Family of Air Corps cadet win right to amend military report

Cadet David Jevens’s parents challenged inquiry into plane crash that killed their son

 Capt Derek Furniss (32) (l) and Cadet David Jevens (22), who were killed when their training plane crashed at Cornamona, Co Galway. Mr Jevens’s parents have won the right to amend a military court report into the incident. Photograph: Billy Doyle/Defence Forces/PA Wire

Capt Derek Furniss (32) (l) and Cadet David Jevens (22), who were killed when their training plane crashed at Cornamona, Co Galway. Mr Jevens’s parents have won the right to amend a military court report into the incident. Photograph: Billy Doyle/Defence Forces/PA Wire

 

The parents of an Air Corps cadet, who died after his training aircraft crashed near Cornamona, Co Galway, more than five years ago, have won their battle to amend a military report which they believed to be “damaging” to their son’s professional reputation.

Cadet David Jevens (21) of Glynn, Co Wexford and his flight instructor, Capt Derek Furniss (32), from Rathfarnham, Dublin, died when their two-seater F265 Pilatus PC-9(M) training plane crashed on October 12th, 2009.

The subsequent Air Accident Investigation Unit report in January 2012 found that the probable cause of the accident was the spatial disorientation of the instructor pilot in conditions of poor visibility.

The subsequent coroner’s inquest in May 2012 recorded an open verdict in relation to the instructor pilot, Mr Furniss, and a verdict of accidental death in relation to Mr Jevens.

A military court of inquiry convened in July 2012, but Mr Jevens’s parents were not happy with its findings, published in January 2013.

They contended that the military court’s findings were at odds with the civilian inquiry.

They sought a meeting with former minister for defence Alan Shatter to seek the removal of what they stated to be “false” evidence in the military court of inquiry’s report, which, they said, was “damaging” to their son’s “military character”.

They said that the military court’s report contained “serious inconsistencies”, and questioned why the “most important post holders” in the Air Corps at the time were never interviewed, questioned or identified for their part in what they term “ failures of command and supervision”.

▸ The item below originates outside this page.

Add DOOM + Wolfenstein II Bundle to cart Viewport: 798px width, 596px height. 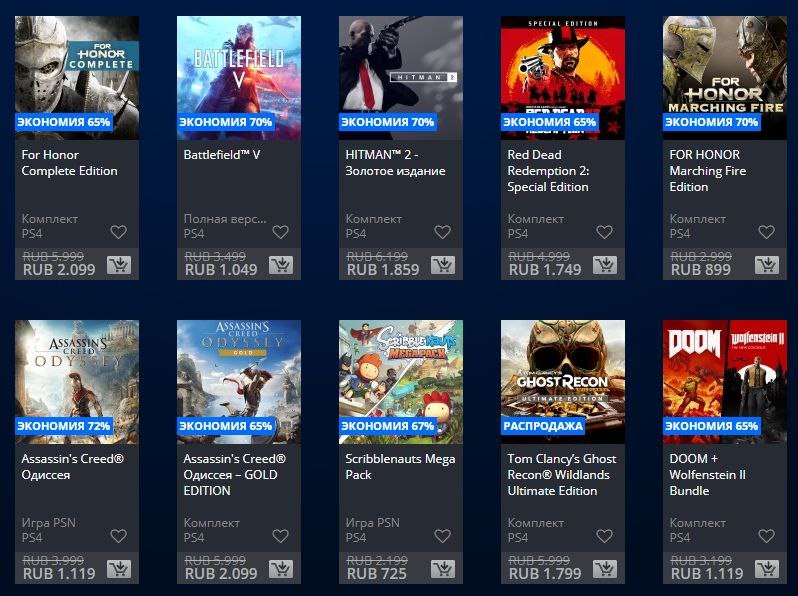766,569
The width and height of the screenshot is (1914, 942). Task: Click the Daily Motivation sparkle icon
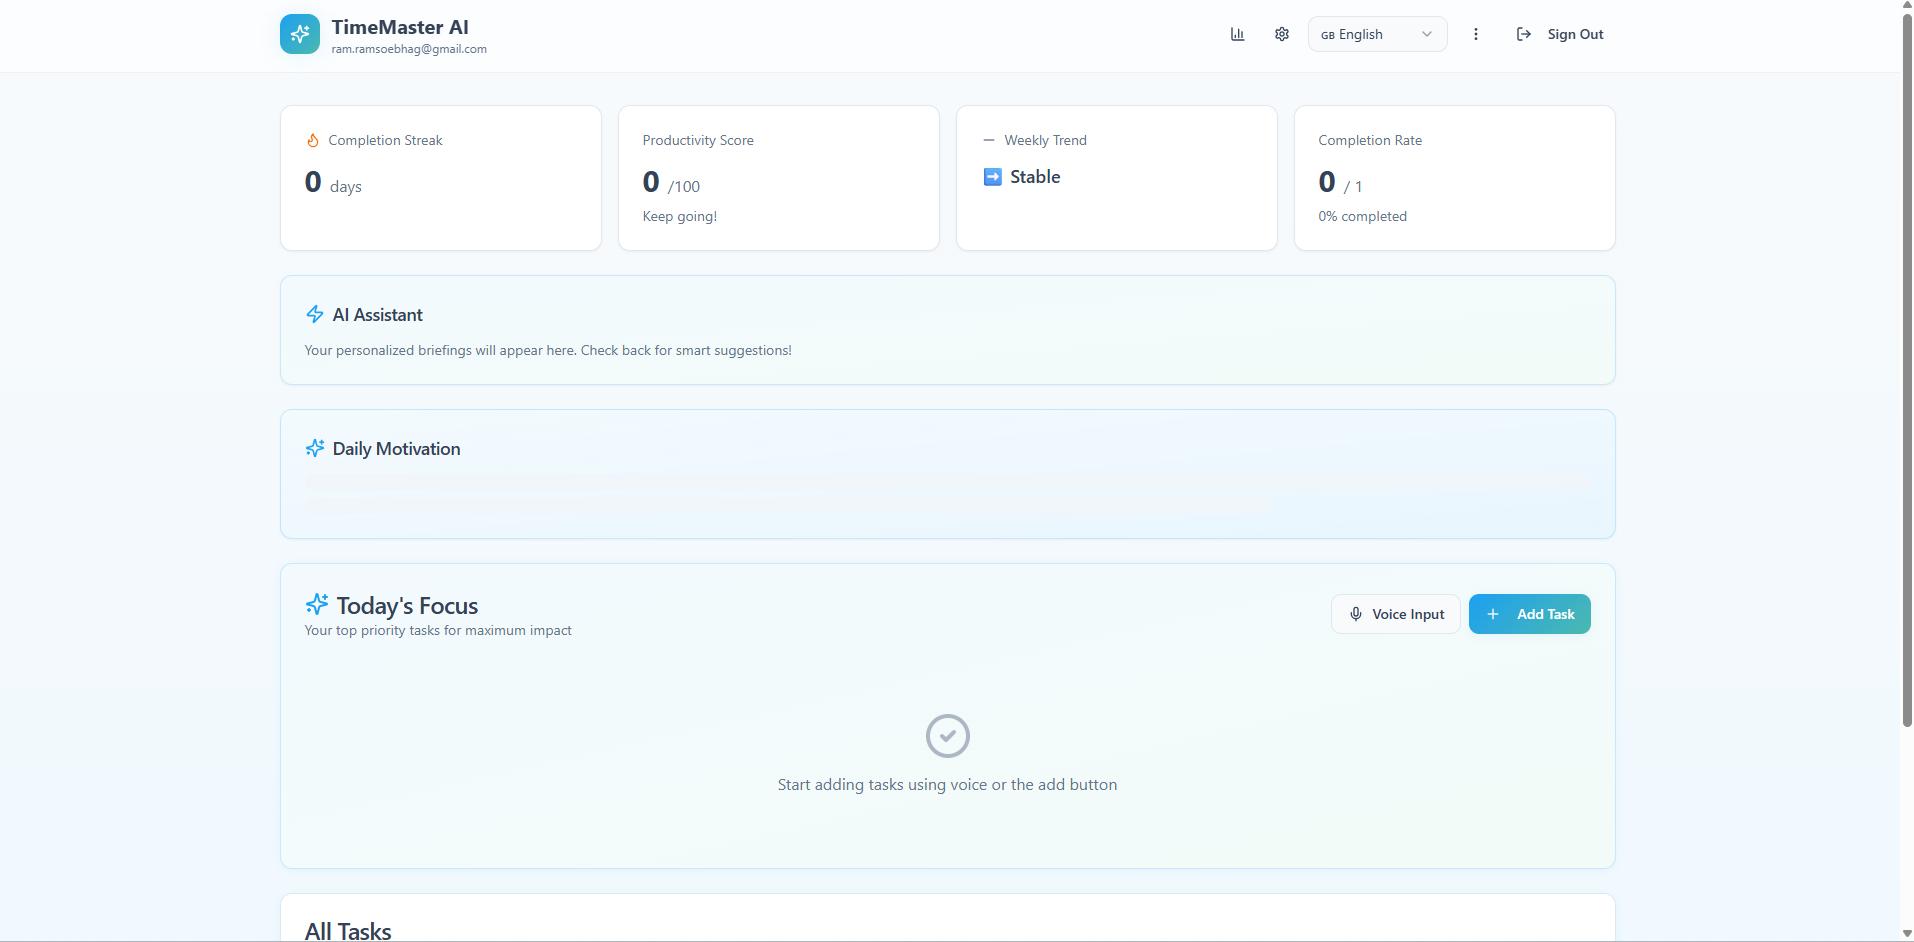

They also sought the inclusion of the full transcript of the two-day inquest into the crash in the report, rather than just the inquest verdicts.

However, Mr Shatter defended the report, stating that it was “consistent with the earlier investigations, namely that the probable cause of the accident was the spatial disorientation of the instructor who was piloting the aircraft in conditions of poor visibility at the time”.

Mr Shatter also ruled out a further investigation.

Department statement

In a statement, with which Mr Jevens’s parents agreed, the Department of Defence confirmed that remarks by the Defence Forces chief of staff had been added to the military court report.

The statement said that these remarks had “satisfactorily addressed particular matters of relevance that had for some time been of concern to Mr and Mrs Jevens”.

The statement said: “This gives further clarity to the findings of the report that no responsibility attached to the late Cadet Jevens for the incident that occurred.”

The department said that this had been confirmed at a meeting between Minister for Defence Simon Coveney and Mr Jevens’s parents, where Mr Coveney had offered his sympathies on the loss of their son.

“Separately, Mr and Mrs Jevens have concluded their civil action taken against the Minister for Defence relating to the tragic loss of their son Cadet David Jevens,”the department said, adding that it was “ not proposed to comment further”.

The State accepted liability for the crash at Galway Circuit Court in February 2014, when counsel for Mr Shatter, John Kiely, expressed Mr Shatter’s “sincere regret”, and the maximum amount of €25,395 was awarded to the Jevens family for the cadet’s death.